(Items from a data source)
^^^^^^^^

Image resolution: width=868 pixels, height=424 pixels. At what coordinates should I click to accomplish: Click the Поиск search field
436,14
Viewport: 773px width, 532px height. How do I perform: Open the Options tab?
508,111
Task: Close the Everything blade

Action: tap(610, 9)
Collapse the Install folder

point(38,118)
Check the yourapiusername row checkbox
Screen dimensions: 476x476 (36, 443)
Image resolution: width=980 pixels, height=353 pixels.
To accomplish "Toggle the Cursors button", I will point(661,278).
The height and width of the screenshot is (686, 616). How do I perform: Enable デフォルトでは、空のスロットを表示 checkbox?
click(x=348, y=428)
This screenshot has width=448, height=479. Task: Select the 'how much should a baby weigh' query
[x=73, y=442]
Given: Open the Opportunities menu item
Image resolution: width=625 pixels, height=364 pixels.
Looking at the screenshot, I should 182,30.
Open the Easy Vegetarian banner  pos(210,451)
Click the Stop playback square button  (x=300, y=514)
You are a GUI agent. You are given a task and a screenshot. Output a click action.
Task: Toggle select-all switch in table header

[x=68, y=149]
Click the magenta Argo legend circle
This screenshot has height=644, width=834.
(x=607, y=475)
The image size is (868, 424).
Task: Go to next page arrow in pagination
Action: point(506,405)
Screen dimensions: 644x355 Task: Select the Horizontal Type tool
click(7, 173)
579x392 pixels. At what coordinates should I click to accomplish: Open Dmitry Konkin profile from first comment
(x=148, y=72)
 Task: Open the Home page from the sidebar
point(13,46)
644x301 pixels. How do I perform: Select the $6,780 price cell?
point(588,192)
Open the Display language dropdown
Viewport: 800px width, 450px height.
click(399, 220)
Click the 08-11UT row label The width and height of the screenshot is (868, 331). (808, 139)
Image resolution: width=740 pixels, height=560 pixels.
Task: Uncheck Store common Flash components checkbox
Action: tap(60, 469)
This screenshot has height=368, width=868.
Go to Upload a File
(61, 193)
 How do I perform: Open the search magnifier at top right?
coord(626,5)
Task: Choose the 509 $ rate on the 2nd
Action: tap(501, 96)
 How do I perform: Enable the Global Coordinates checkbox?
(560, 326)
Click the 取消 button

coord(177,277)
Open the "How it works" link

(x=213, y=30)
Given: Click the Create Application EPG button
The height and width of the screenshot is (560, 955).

^^^^^^^^

## Your instructions
Would you please copy exactly the part of the entries above that begins at the line containing "Task: Close the Everything blade" and ends at the line containing "Image resolution: width=980", both lines included?

## The completed task
Task: Close the Everything blade

Action: tap(610, 9)
Collapse the Install folder

point(38,118)
Check the yourapiusername row checkbox
Screen dimensions: 476x476 (36, 443)
Image resolution: width=980 pixels, height=353 pixels.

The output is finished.